#  > Geral >  > Segurança >  >  Invasão pelo SSH, aconteceu debian e conectiva.

## ShadowRed

Venho relatar dois acontecimentos de invasão pelo ssh no debian 4.0 testing e no conectiva 10 up.

Depois de alguns dias 26 dias ( fui verificar os linux ( gateway internet ) mas o engraçado ( pra não falar triste) , foi ver no historico de comando comandos dados e arquivos baixados. quando fui ver o log do sistema tinha tentativas de acesso no ssh a milhares e uma delas acessou. as senhas e usuarios dos dois sistema só tinha duas. senhas relativamente fortes com 10 digitos intercalados de letras e numeros.

O metodo foi o mesmo nos dois sistemas. o bom que era apenas gateway mesmo, mais nada. por isso não tinha firewall e nada.

Mas o que me intriga é o acesso pelo ssh com o usuario do sistema que tinha senha forte e depois o root que tinha uma senha de 12 digitos entre letras e numero.

Foi a primeira vez que me acontece isso entre 8 anos de uso de linux e freebsd. 

Procurei algo sobre falhas no ssh mas não achei. vai então o aviso para tomar cuidado.

Vou pegar os logs dos dois gatewayzinho e postar depois pra voces verem a tecnica de brutal force.

ate mais.

----------


## xandemartini

> Venho relatar dois acontecimentos de invasão pelo ssh no debian 4.0 testing e no conectiva 10 up.

> **TAREFAS DO EXERCÍCIO**
a: Liste todos os nomes de sistemas operacionais ou distribuições citados no tópico sobre a invasão pelo SSH.
b: Segundo o tópico sobre a invasão pelo SSH, as afirmações a seguir são verdadeiras? Responda sim ou não a cada uma e cite as palavras do tópico que decidem a resposta. (i) A senha do root tinha 12 dígitos. (ii) Os gateways tinham firewall. (iii) O autor encontrou informações sobre falhas no SSH.
c: Dê continuidade ao tópico sobre a invasão pelo SSH a partir do ponto em que ele termina.
As linhas vêm de outra fonte.

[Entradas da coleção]
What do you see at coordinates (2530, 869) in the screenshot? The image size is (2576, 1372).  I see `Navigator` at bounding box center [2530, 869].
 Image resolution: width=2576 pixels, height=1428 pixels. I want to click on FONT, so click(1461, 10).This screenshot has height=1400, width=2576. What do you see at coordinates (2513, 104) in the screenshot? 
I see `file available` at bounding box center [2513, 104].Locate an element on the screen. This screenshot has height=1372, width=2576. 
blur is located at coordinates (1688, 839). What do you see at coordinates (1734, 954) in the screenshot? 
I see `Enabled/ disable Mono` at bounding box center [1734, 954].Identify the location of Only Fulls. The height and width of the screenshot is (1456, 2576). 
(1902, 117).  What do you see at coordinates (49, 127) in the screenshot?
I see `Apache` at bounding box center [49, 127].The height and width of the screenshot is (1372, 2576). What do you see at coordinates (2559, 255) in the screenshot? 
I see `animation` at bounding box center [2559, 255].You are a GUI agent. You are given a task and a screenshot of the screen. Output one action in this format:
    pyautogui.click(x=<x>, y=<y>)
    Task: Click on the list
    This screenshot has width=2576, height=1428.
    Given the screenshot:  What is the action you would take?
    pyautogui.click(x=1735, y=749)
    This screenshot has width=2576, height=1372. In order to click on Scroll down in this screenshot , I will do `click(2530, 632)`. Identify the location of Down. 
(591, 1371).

> **PROBLEMAS RESOLVIDOS**
a: debian 4.0 testing, conectiva 10 up, linux, freebsd

b:
(i) Sim: "o root que tinha uma senha de 12 digitos entre letras e numero".
(ii) Não: "por isso não tinha firewall e nada."
(iii) Não: "Procurei algo sobre falhas no ssh mas não achei."

c:
> 
> Depois de alguns dias 26 dias ( fui verificar os linux ( gateway internet ) mas o engraçado ( pra não falar triste) , foi ver no historico de comando comandos dados e arquivos baixados. quando fui ver o log do sistema tinha tentativas de acesso no ssh a milhares e uma delas acessou. as senhas e usuarios dos dois sistema só tinha duas. senhas relativamente fortes com 10 digitos intercalados de letras e numeros.
> 
> O metodo foi o mesmo nos dois sistemas. o bom que era apenas gateway mesmo, mais nada. por isso não tinha firewall e nada.
> 
> Mas o que me intriga é o acesso pelo ssh com o usuario do sistema que tinha senha forte e depois o root que tinha uma senha de 12 digitos entre letras e numero.
> 
> Foi a primeira vez que me acontece isso entre 8 anos de uso de linux e freebsd. 
> ...


Eu tenho um server CL10 há uns 2 anos, com ssh habilitado.. É incrível nos logs a quantia de tentativas de acesso! Mas por enquanto ninguém conseguiu invadir... Vou dar uma olhada nessa questão, de repente até mudar o porta do ssh, sei lá... vou falar com o cara que me dá suporte, pq nesse server roda postfix, apache, dns e mysql... tem tudo do meu provedor hehehe.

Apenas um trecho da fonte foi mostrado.